§ Requirement
From the listing below, extract the stretch from the line containing "Person/Title input box" through the line containing "pyautogui.click(x=157, y=187)", both included, and reproduce those lines verbatim with nothing else.

====== Dataset entries

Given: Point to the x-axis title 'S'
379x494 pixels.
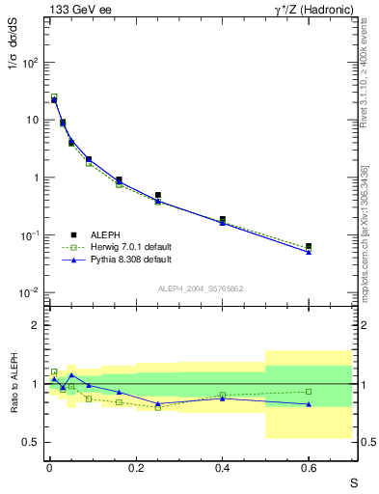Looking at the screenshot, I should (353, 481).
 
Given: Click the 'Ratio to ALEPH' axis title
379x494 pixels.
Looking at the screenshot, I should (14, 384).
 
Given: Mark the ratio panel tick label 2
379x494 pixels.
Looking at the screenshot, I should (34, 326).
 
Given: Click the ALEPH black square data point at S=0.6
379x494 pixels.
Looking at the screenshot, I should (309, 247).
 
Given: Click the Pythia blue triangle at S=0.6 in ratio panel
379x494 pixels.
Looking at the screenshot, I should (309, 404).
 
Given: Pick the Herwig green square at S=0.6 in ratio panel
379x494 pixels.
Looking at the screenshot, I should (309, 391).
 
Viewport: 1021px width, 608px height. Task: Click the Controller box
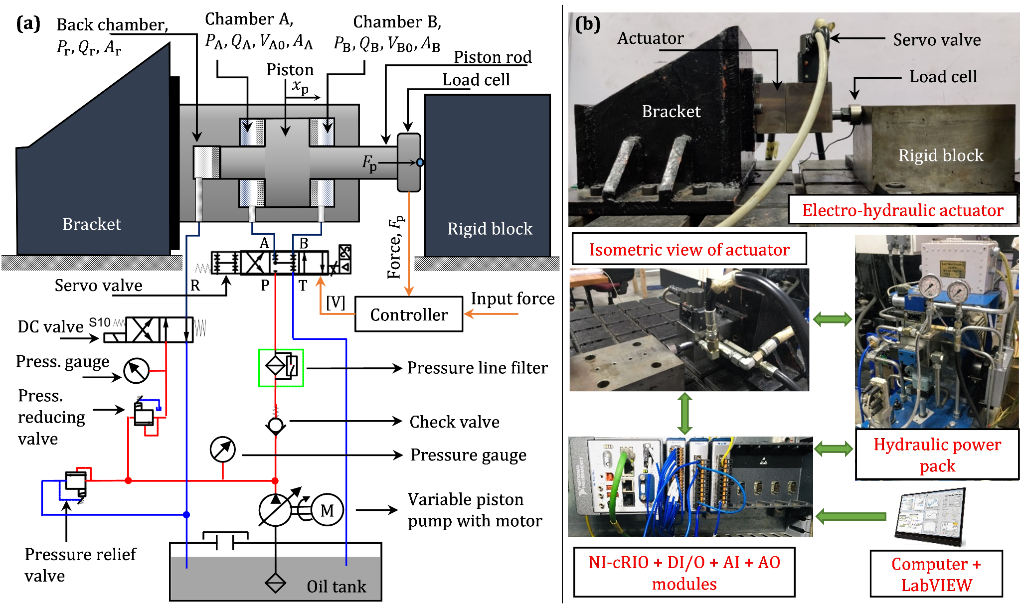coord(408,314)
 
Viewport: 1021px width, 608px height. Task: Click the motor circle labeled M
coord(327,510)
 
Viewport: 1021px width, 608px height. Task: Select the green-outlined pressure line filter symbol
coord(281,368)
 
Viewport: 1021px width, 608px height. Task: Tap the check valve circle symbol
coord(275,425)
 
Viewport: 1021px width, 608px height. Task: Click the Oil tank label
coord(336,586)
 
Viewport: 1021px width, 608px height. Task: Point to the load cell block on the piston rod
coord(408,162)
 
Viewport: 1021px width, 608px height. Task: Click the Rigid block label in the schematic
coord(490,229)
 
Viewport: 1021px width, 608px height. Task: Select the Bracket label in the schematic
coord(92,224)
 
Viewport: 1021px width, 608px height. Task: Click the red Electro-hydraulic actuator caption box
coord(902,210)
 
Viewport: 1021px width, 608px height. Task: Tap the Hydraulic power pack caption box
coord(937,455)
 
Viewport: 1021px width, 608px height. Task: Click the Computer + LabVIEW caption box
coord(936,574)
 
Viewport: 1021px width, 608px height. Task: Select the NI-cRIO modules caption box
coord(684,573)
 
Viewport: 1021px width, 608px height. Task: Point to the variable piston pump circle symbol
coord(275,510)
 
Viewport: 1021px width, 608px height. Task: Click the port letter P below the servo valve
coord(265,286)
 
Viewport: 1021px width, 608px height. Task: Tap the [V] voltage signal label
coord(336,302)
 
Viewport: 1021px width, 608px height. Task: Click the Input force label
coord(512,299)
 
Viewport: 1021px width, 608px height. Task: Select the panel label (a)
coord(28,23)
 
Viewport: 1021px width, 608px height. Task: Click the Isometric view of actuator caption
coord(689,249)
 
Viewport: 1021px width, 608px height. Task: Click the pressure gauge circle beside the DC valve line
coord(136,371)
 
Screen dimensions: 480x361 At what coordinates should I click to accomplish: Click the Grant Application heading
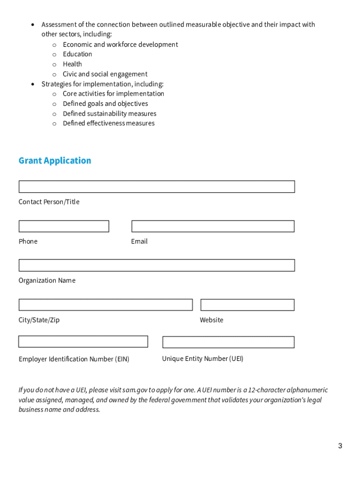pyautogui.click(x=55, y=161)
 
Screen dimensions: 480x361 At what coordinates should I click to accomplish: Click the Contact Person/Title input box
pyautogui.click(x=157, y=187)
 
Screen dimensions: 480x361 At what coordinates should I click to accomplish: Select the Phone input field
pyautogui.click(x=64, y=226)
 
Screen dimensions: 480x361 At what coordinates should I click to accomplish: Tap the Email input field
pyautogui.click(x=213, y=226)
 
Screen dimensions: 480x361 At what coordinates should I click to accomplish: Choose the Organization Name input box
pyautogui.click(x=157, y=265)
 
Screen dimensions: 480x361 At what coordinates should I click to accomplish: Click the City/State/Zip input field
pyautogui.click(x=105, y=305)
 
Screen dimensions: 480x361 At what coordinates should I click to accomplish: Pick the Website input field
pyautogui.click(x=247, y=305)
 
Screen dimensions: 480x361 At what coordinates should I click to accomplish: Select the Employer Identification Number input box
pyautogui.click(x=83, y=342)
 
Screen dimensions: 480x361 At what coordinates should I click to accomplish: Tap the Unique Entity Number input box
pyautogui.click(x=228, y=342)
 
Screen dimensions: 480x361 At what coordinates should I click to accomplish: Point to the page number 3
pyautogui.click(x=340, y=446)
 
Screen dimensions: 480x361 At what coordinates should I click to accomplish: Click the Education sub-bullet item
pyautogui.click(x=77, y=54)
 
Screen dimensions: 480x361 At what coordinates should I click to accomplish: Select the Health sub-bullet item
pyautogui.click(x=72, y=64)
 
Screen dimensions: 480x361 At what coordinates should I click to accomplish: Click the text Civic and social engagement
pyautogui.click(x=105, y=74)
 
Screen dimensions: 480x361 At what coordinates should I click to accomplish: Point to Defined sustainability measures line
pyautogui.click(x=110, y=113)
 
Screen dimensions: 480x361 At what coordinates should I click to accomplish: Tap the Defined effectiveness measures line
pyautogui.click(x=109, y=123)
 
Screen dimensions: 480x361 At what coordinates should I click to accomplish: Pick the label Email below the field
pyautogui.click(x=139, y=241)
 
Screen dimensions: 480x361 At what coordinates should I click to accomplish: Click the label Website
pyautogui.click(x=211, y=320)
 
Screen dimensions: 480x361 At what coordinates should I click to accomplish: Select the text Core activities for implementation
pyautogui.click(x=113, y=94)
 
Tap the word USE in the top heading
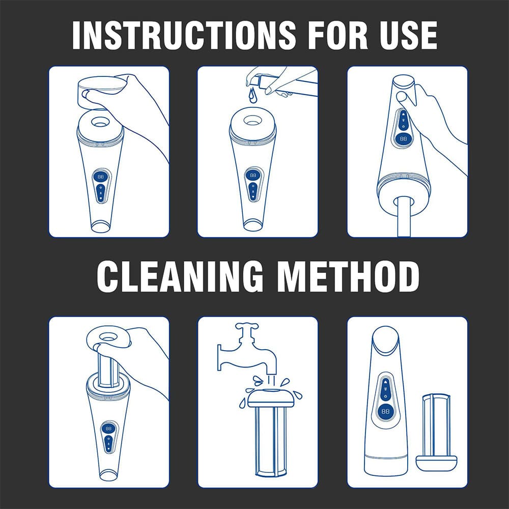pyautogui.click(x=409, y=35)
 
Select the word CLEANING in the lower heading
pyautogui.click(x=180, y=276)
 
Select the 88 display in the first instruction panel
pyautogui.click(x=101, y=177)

============
====== Dataset entries

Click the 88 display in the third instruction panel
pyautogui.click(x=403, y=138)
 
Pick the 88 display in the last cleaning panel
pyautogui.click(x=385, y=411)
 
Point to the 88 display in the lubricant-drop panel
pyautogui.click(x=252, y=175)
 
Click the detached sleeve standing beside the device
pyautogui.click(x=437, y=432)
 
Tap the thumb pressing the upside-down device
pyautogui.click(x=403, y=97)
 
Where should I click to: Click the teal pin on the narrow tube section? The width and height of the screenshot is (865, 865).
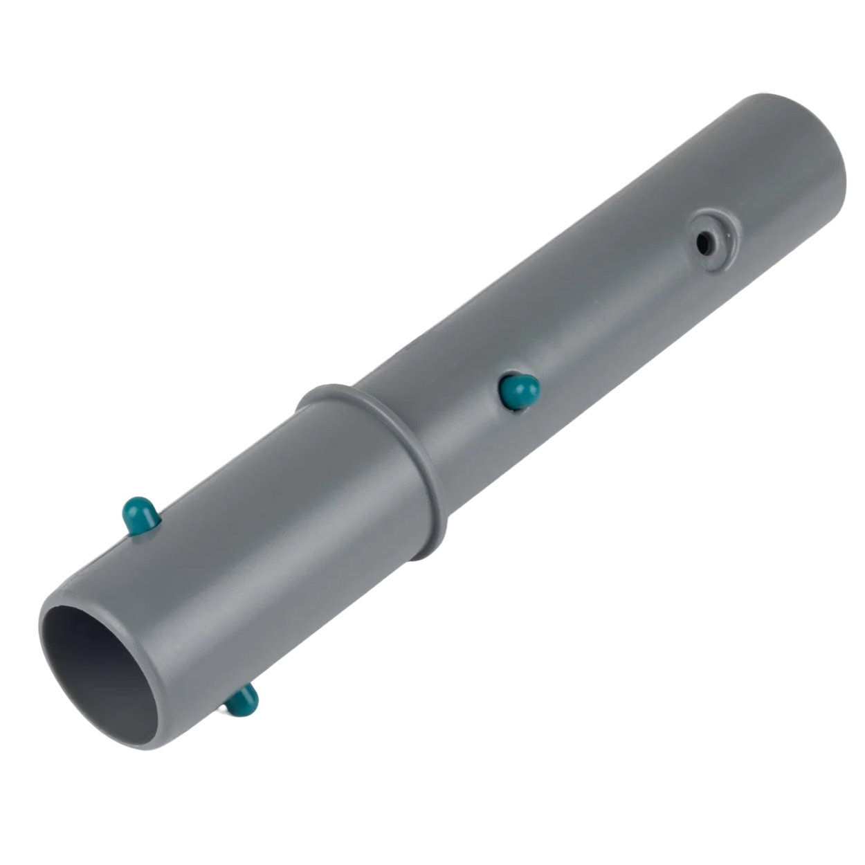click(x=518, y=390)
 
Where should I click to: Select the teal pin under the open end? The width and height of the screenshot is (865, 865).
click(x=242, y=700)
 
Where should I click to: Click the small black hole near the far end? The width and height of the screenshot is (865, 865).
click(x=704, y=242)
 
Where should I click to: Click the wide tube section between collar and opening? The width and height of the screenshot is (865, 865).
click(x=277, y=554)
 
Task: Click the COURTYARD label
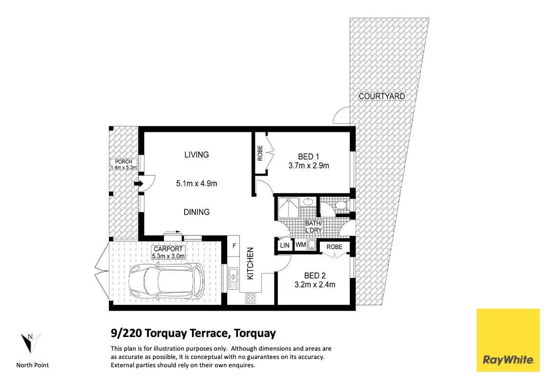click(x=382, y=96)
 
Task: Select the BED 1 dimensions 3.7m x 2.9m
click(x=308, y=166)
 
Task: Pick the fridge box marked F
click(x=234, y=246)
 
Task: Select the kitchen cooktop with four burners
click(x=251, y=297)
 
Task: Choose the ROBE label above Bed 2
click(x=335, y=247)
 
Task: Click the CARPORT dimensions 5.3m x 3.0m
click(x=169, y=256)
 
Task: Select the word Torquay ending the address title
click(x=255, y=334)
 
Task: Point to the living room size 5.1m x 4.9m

============

§ Solution for this problem
Screen dimensions: 480x361 At what coordinates should I click to accomplish: Click the Contact Person/Title input box
pyautogui.click(x=157, y=187)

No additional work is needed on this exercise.